** Material provided **
═══
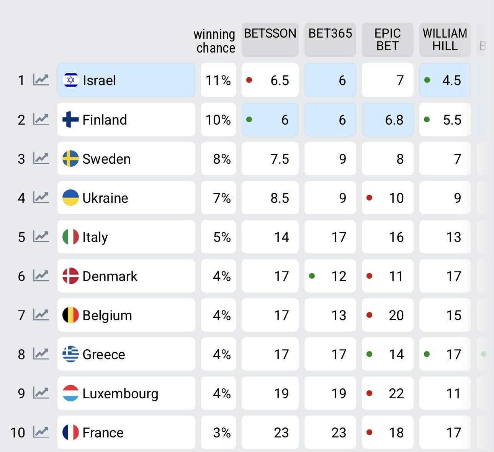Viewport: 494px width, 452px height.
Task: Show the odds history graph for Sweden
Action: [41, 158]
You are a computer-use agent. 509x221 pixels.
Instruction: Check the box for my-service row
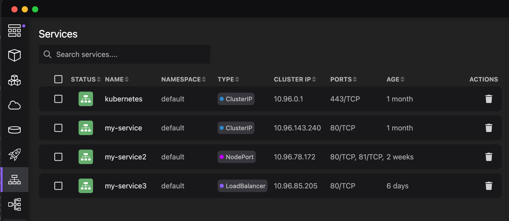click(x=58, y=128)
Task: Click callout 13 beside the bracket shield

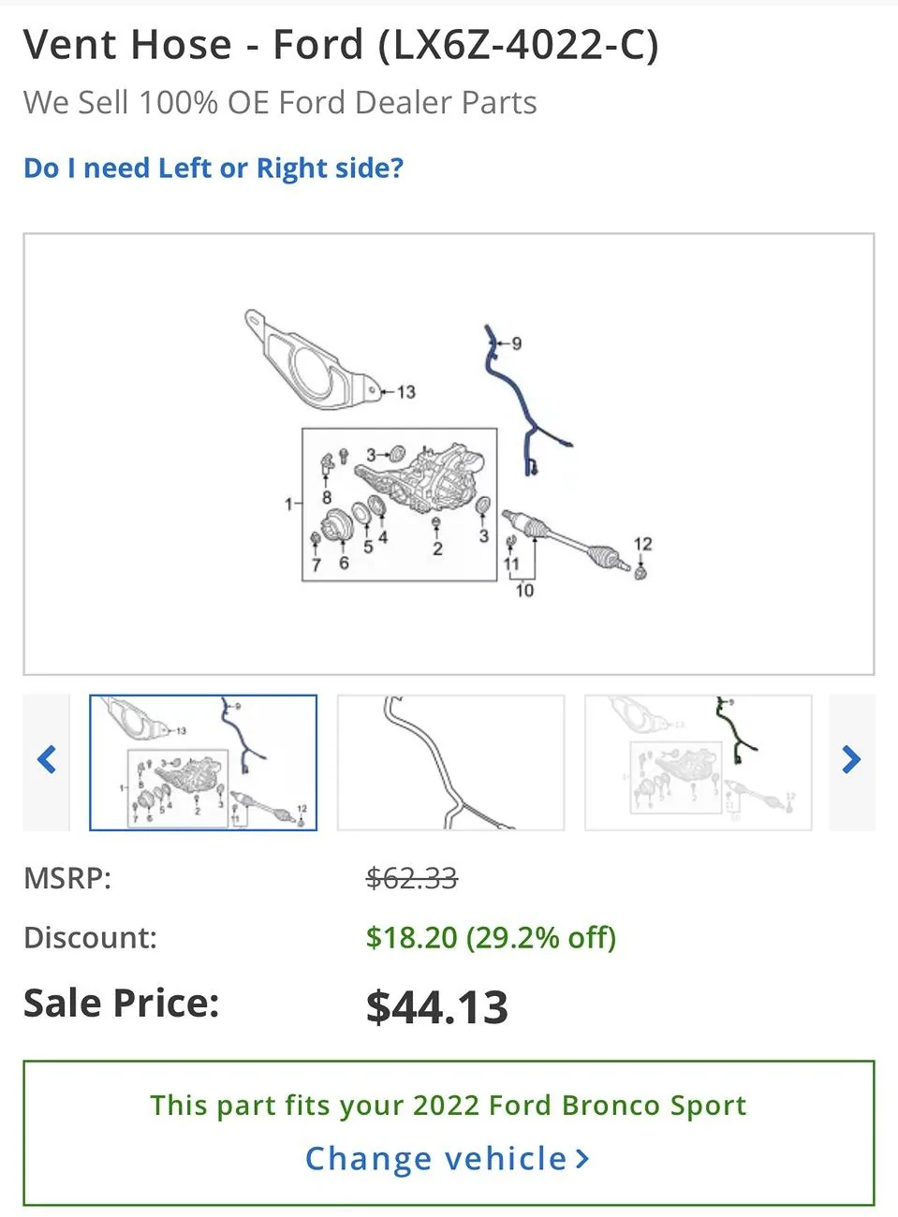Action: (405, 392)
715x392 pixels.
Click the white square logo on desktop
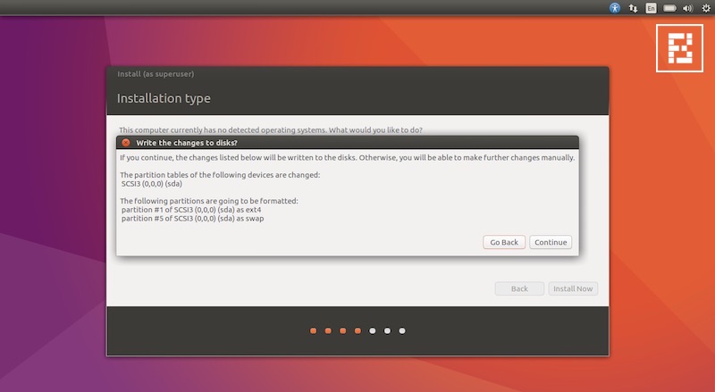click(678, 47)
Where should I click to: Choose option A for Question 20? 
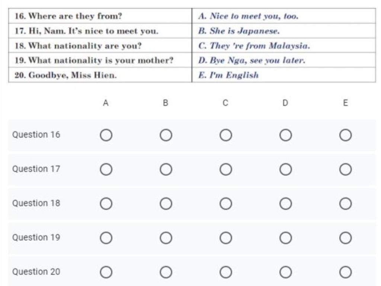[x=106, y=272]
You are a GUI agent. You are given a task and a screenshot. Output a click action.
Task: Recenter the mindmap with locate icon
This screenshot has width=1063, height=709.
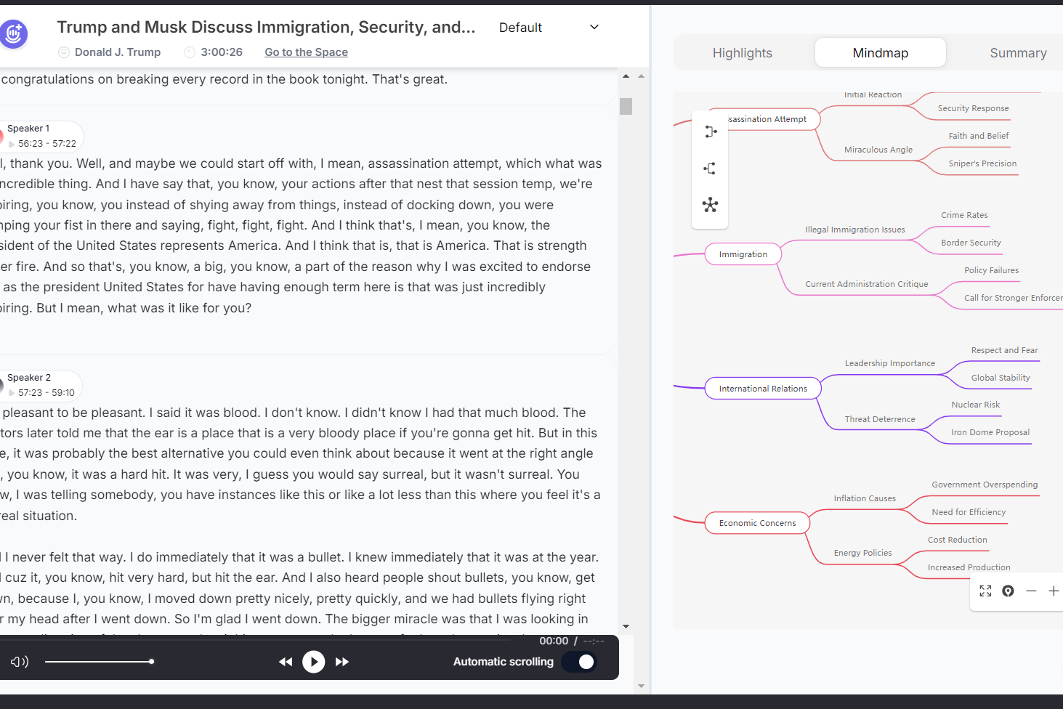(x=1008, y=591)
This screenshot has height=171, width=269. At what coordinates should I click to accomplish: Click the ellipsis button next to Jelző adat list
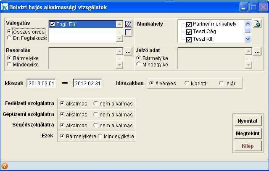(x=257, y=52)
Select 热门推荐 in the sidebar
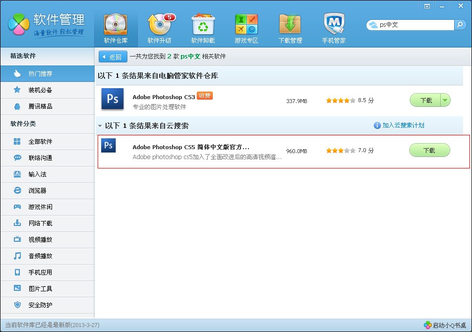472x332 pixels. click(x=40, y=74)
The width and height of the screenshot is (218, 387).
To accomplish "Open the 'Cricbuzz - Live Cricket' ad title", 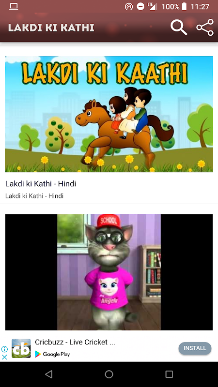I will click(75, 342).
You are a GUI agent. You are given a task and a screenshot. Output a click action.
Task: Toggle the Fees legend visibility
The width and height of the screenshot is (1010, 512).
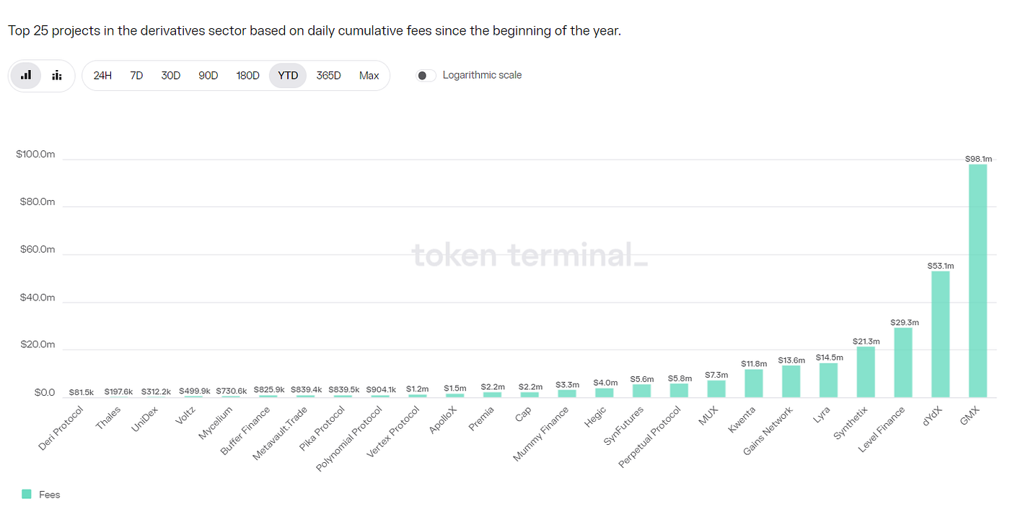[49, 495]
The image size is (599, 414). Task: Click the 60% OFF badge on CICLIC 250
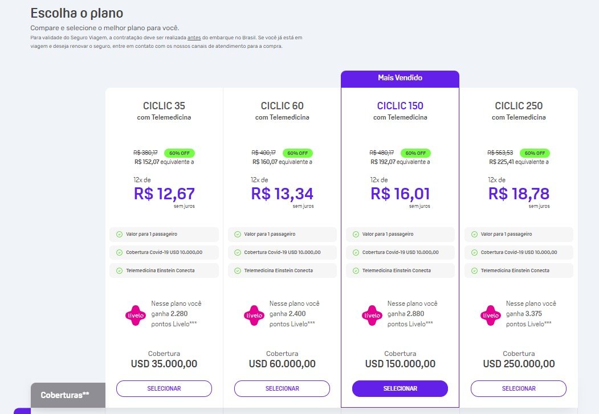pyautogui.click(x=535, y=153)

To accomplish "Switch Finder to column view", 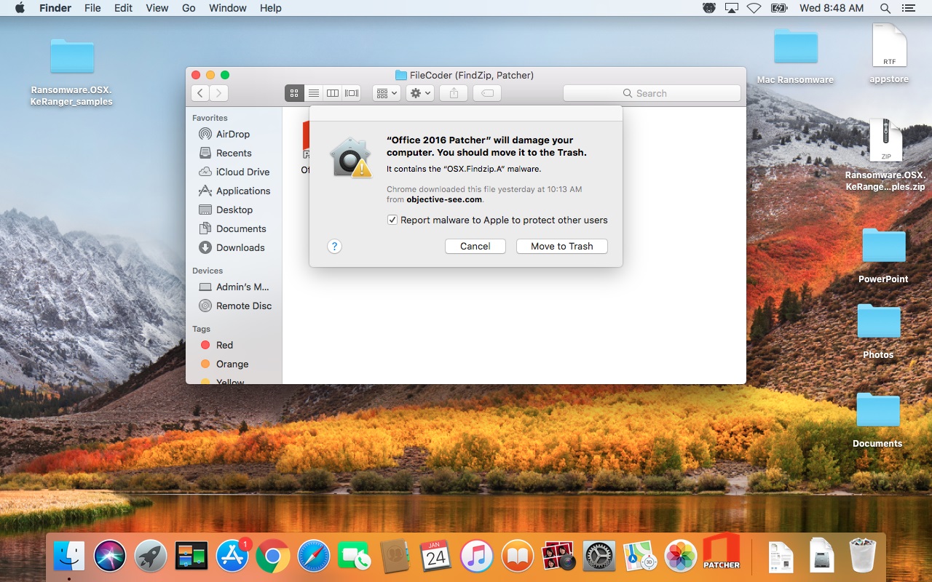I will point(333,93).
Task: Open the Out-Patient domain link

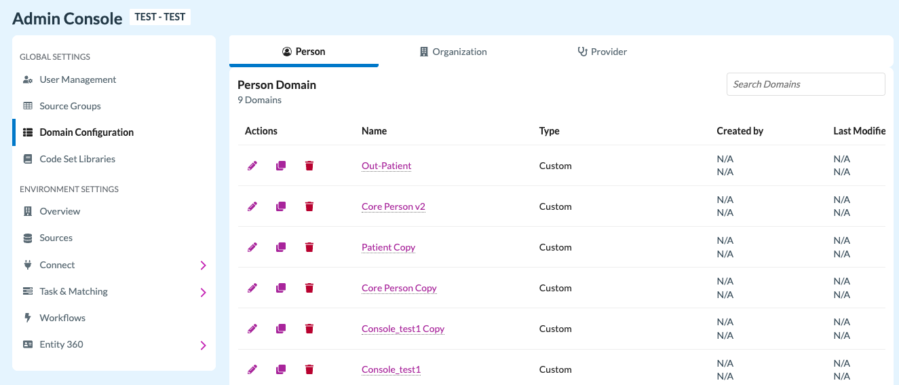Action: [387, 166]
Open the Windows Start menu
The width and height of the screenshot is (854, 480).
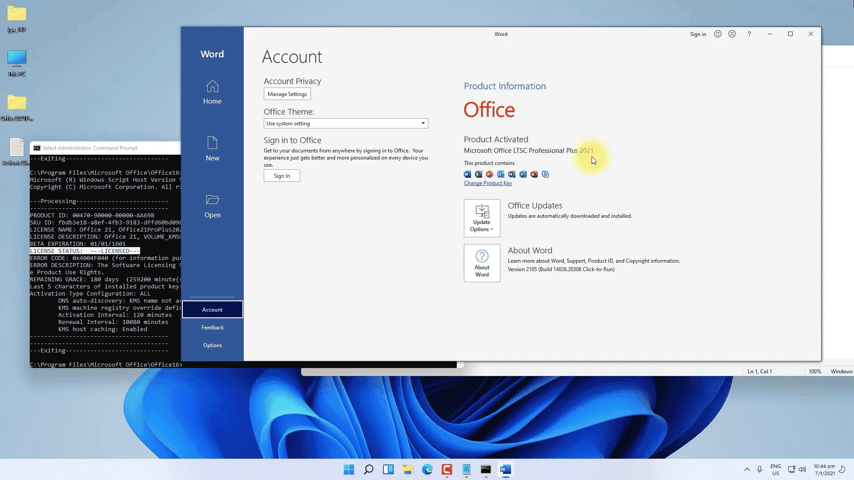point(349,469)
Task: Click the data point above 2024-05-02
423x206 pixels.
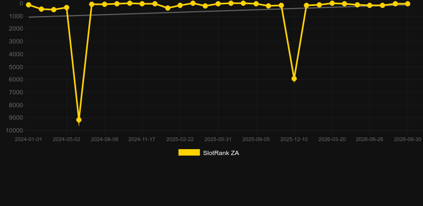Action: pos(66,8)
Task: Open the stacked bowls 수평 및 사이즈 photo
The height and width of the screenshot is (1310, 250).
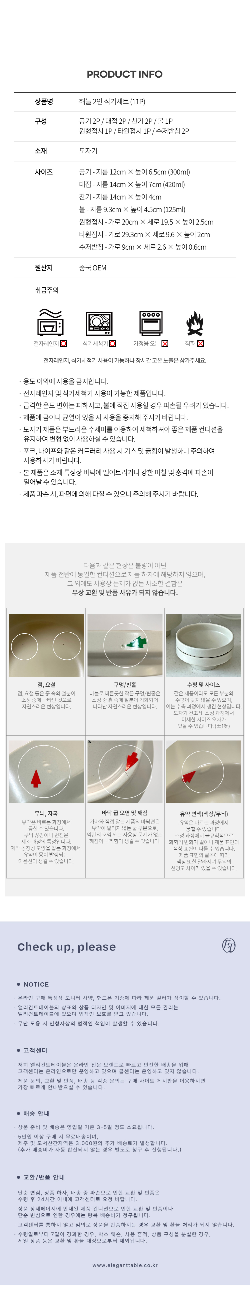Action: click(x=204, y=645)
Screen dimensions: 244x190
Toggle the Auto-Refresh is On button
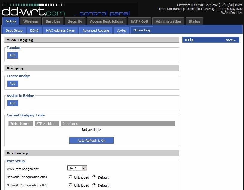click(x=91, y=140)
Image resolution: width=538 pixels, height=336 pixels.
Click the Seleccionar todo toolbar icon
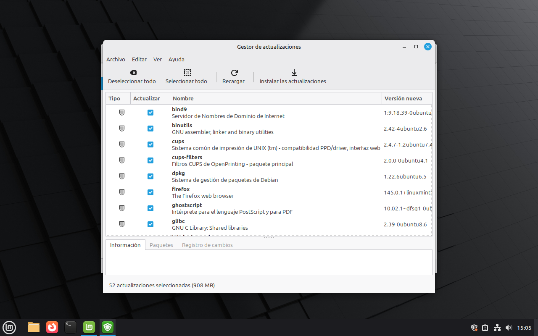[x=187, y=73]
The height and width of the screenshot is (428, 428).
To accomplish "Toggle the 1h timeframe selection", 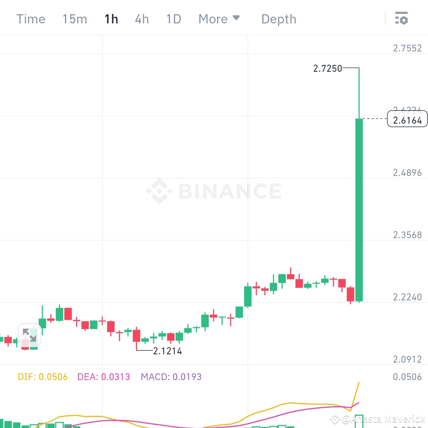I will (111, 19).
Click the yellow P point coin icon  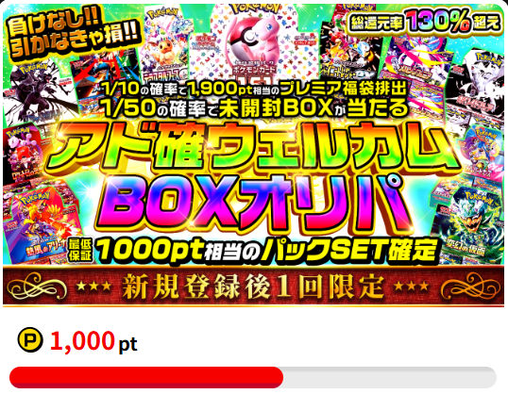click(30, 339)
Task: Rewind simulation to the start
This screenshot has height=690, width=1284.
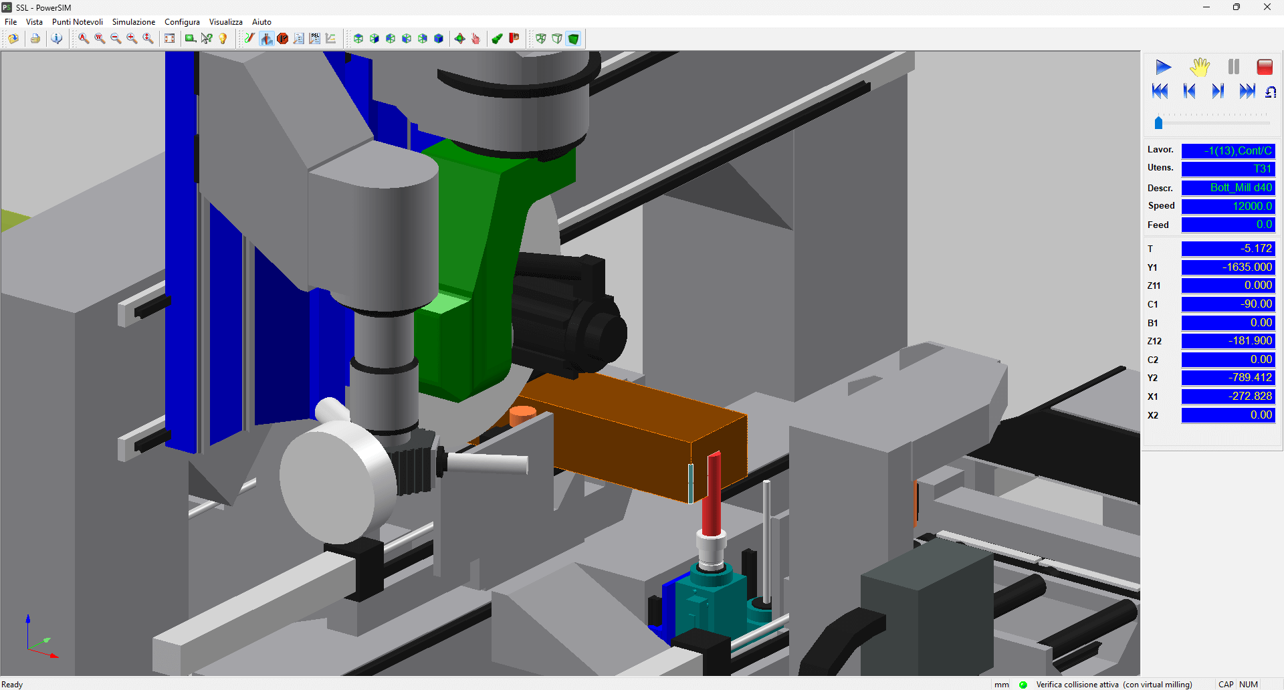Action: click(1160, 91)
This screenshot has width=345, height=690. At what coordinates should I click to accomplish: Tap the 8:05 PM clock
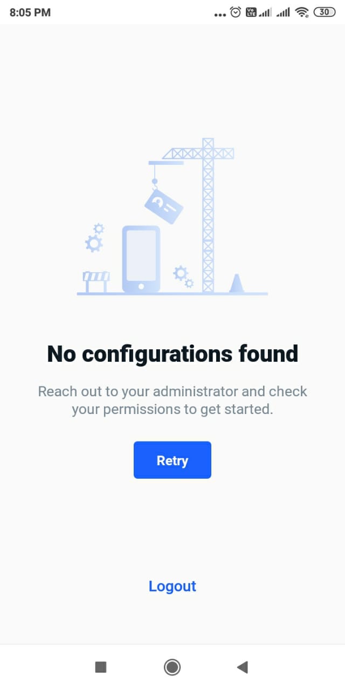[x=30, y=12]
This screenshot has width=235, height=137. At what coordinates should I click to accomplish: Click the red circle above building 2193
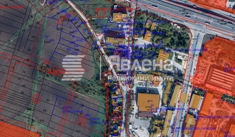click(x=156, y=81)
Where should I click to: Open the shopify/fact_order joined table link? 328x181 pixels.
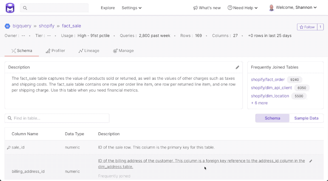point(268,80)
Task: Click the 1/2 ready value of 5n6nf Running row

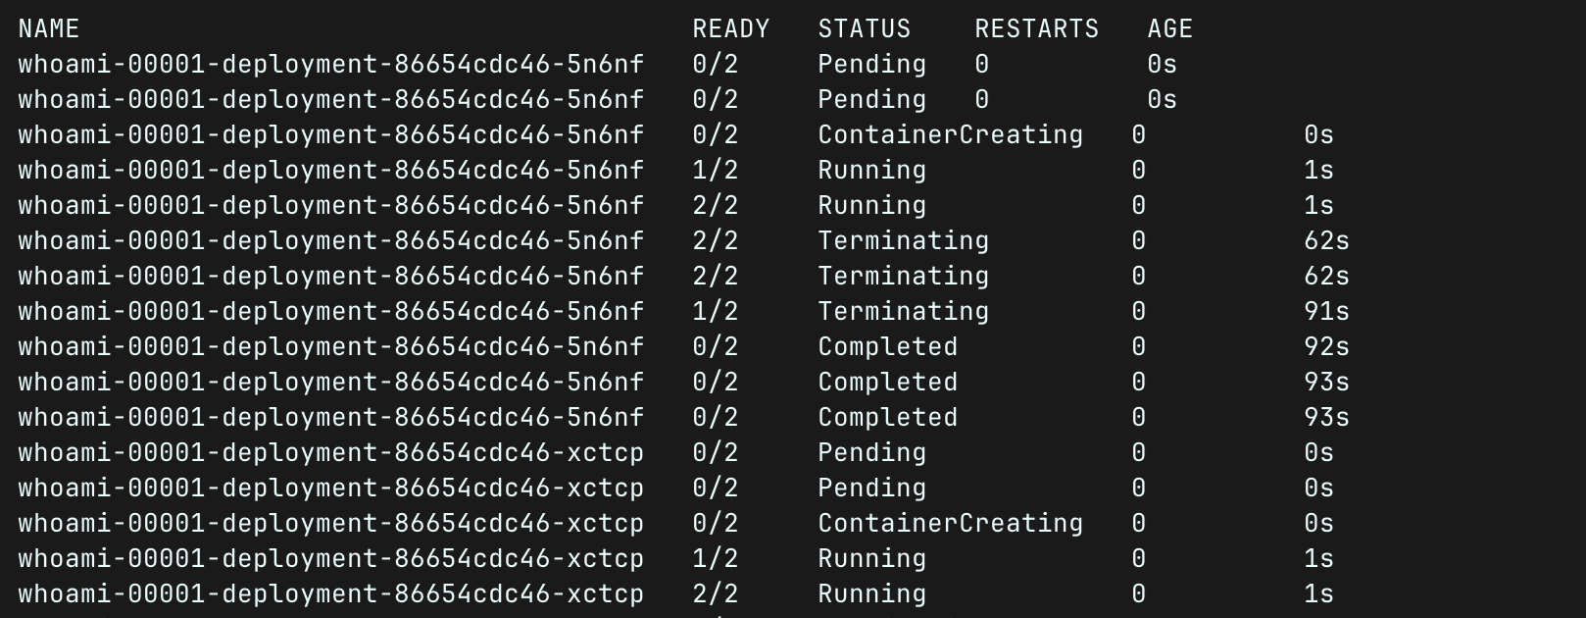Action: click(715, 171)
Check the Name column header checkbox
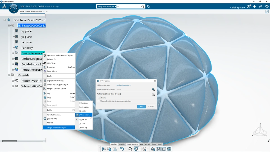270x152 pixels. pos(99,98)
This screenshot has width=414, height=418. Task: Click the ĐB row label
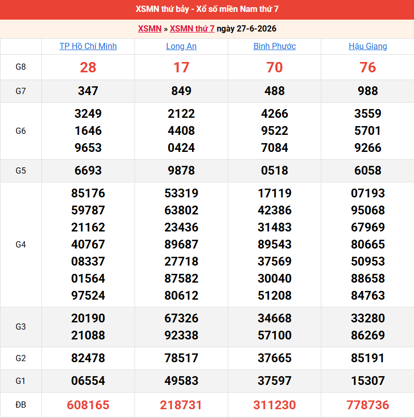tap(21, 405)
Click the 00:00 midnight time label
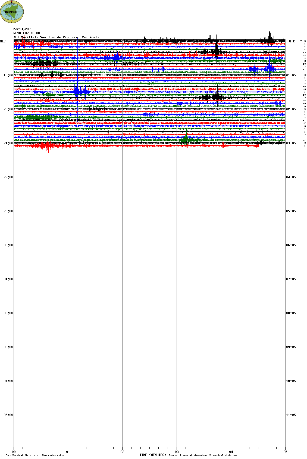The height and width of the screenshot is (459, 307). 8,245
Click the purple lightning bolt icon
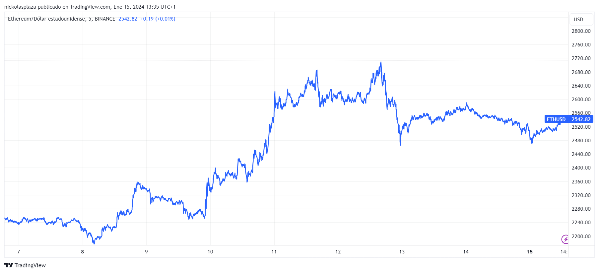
═══
Copy exactly the lines of the listing above between the one holding "Task: Click the data point above 2024-05-02" and the one holding "Image resolution: width=538", inclusive; omit all pictures.

Task: Click the data point above 2024-05-02
423x206 pixels.
Action: pos(66,8)
Task: Open the stacked bowls 수평 및 사이즈 photo
The height and width of the screenshot is (1310, 250).
Action: click(x=204, y=645)
Screen dimensions: 244x190
Toggle the Auto-Refresh is On button
click(x=91, y=140)
Image resolution: width=538 pixels, height=336 pixels.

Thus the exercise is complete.